WHAT YOU WILL DO. For this task, retype the records below exactly.

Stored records
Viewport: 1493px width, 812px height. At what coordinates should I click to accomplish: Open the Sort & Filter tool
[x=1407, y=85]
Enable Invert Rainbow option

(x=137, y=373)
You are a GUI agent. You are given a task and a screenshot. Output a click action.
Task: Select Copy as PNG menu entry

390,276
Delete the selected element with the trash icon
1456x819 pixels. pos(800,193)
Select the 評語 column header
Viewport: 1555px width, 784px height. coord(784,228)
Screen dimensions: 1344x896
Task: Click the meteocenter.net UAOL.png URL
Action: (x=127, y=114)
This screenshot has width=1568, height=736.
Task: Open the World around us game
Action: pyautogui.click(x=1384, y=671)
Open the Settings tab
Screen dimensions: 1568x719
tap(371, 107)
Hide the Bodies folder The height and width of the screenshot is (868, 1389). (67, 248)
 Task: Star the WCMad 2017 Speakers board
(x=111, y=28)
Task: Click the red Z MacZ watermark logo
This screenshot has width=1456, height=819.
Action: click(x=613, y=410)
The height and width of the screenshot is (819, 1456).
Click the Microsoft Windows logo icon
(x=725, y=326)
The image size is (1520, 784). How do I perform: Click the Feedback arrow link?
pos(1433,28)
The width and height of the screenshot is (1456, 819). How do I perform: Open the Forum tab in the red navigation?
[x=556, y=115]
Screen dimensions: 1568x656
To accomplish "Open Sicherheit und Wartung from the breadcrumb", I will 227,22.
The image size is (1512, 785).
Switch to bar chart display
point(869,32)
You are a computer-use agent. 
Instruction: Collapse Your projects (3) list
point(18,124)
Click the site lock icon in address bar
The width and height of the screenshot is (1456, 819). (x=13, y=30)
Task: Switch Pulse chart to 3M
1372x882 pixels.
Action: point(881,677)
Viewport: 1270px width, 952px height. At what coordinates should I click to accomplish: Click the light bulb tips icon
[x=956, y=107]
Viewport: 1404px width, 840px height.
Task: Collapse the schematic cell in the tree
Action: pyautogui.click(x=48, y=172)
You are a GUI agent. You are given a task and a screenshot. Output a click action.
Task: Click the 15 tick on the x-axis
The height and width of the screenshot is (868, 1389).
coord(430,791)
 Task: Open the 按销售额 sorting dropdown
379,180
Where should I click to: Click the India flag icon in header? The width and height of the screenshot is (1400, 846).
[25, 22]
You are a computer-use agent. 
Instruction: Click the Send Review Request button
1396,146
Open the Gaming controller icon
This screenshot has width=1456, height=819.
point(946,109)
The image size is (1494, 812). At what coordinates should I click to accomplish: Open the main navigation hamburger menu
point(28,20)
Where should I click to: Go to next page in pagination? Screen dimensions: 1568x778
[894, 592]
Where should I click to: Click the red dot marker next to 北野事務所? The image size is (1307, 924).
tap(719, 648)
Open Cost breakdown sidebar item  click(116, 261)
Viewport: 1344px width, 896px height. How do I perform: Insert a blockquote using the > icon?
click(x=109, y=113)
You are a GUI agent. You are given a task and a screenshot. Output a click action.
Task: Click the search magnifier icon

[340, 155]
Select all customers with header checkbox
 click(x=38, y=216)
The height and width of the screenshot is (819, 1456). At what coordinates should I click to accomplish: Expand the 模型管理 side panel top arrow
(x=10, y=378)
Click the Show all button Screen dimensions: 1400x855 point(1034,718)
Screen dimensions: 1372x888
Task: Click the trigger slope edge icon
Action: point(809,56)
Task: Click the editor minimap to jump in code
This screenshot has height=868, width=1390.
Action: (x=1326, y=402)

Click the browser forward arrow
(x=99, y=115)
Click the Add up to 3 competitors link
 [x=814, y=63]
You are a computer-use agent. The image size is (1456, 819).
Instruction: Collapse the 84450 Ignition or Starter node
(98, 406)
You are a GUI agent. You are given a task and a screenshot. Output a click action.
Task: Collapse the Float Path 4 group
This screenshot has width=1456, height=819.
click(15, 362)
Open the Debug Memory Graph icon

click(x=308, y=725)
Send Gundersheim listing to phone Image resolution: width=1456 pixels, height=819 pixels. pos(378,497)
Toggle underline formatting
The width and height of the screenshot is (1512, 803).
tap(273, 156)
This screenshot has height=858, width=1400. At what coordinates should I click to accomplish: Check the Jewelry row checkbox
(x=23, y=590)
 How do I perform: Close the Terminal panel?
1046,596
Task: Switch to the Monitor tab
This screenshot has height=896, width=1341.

SOLUTION TO THIS PROBLEM.
Viewport: 1493px width, 812px height. At what coordinates should I click to accomplish: Open the Sort & Filter tool
[x=1407, y=85]
Enable Invert Rainbow option

(x=137, y=373)
You are a GUI agent. You are given a task and a screenshot. Output a click action.
Task: Select Copy as PNG menu entry

390,276
Delete the selected element with the trash icon
1456x819 pixels. pos(800,193)
Select the 評語 column header
Viewport: 1555px width, 784px height. coord(784,228)
Screen dimensions: 1344x896
Task: Click the meteocenter.net UAOL.png URL
Action: (x=127, y=114)
This screenshot has width=1568, height=736.
Task: Open the World around us game
Action: pyautogui.click(x=1384, y=671)
Open the Settings tab
Screen dimensions: 1568x719
tap(371, 107)
Hide the Bodies folder The height and width of the screenshot is (868, 1389). (67, 248)
 Task: Star the WCMad 2017 Speakers board
(x=111, y=28)
Task: Click the red Z MacZ watermark logo
This screenshot has width=1456, height=819.
Action: click(x=613, y=410)
The height and width of the screenshot is (819, 1456).
Click the Microsoft Windows logo icon
(x=725, y=326)
The image size is (1520, 784). How do I perform: Click the Feedback arrow link?
pos(1433,28)
The width and height of the screenshot is (1456, 819). How do I perform: Open the Forum tab in the red navigation?
[x=556, y=115]
Screen dimensions: 1568x656
To accomplish "Open Sicherheit und Wartung from the breadcrumb", I will 227,22.
The image size is (1512, 785).
Switch to bar chart display
point(869,32)
You are a computer-use agent. 
Instruction: Collapse Your projects (3) list
point(18,124)
Click the site lock icon in address bar
The width and height of the screenshot is (1456, 819). (x=13, y=30)
Task: Switch Pulse chart to 3M
1372x882 pixels.
Action: point(881,677)
Viewport: 1270px width, 952px height. At what coordinates should I click to accomplish: Click the light bulb tips icon
[x=956, y=107]
Viewport: 1404px width, 840px height.
Task: Collapse the schematic cell in the tree
Action: pyautogui.click(x=48, y=172)
You are a GUI agent. You are given a task and a screenshot. Output a click action.
Task: Click the 15 tick on the x-axis
The height and width of the screenshot is (868, 1389).
coord(430,791)
 Task: Open the 按销售额 sorting dropdown
379,180
Where should I click to: Click the India flag icon in header? The width and height of the screenshot is (1400, 846).
[25, 22]
You are a computer-use agent. 
Instruction: Click the Send Review Request button
1396,146
Open the Gaming controller icon
This screenshot has width=1456, height=819.
point(946,109)
The image size is (1494, 812). At what coordinates should I click to accomplish: Open the main navigation hamburger menu
point(28,20)
Where should I click to: Go to next page in pagination? Screen dimensions: 1568x778
[894, 592]
Where should I click to: Click the red dot marker next to 北野事務所? The image size is (1307, 924).
tap(719, 648)
Open Cost breakdown sidebar item  click(116, 261)
Viewport: 1344px width, 896px height. How do I perform: Insert a blockquote using the > icon?
click(x=109, y=113)
You are a GUI agent. You are given a task and a screenshot. Output a click action.
Task: Click the search magnifier icon

[340, 155]
Select all customers with header checkbox
 click(x=38, y=216)
The height and width of the screenshot is (819, 1456). At what coordinates should I click to accomplish: Expand the 模型管理 side panel top arrow
(x=10, y=378)
Click the Show all button Screen dimensions: 1400x855 point(1034,718)
Screen dimensions: 1372x888
Task: Click the trigger slope edge icon
Action: point(809,56)
Task: Click the editor minimap to jump in code
This screenshot has height=868, width=1390.
Action: (x=1326, y=402)

Click the browser forward arrow
(x=99, y=115)
Click the Add up to 3 competitors link
 [x=814, y=63]
You are a computer-use agent. The image size is (1456, 819).
Instruction: Collapse the 84450 Ignition or Starter node
(98, 406)
You are a GUI agent. You are given a task and a screenshot. Output a click action.
Task: Collapse the Float Path 4 group
This screenshot has width=1456, height=819.
click(15, 362)
Open the Debug Memory Graph icon

click(x=308, y=725)
Send Gundersheim listing to phone Image resolution: width=1456 pixels, height=819 pixels. pos(378,497)
Toggle underline formatting
The width and height of the screenshot is (1512, 803).
tap(273, 156)
This screenshot has height=858, width=1400. At what coordinates should I click to accomplish: Check the Jewelry row checkbox
(x=23, y=590)
 How do I perform: Close the Terminal panel?
1046,596
Task: Switch to the Monitor tab
This screenshot has height=896, width=1341.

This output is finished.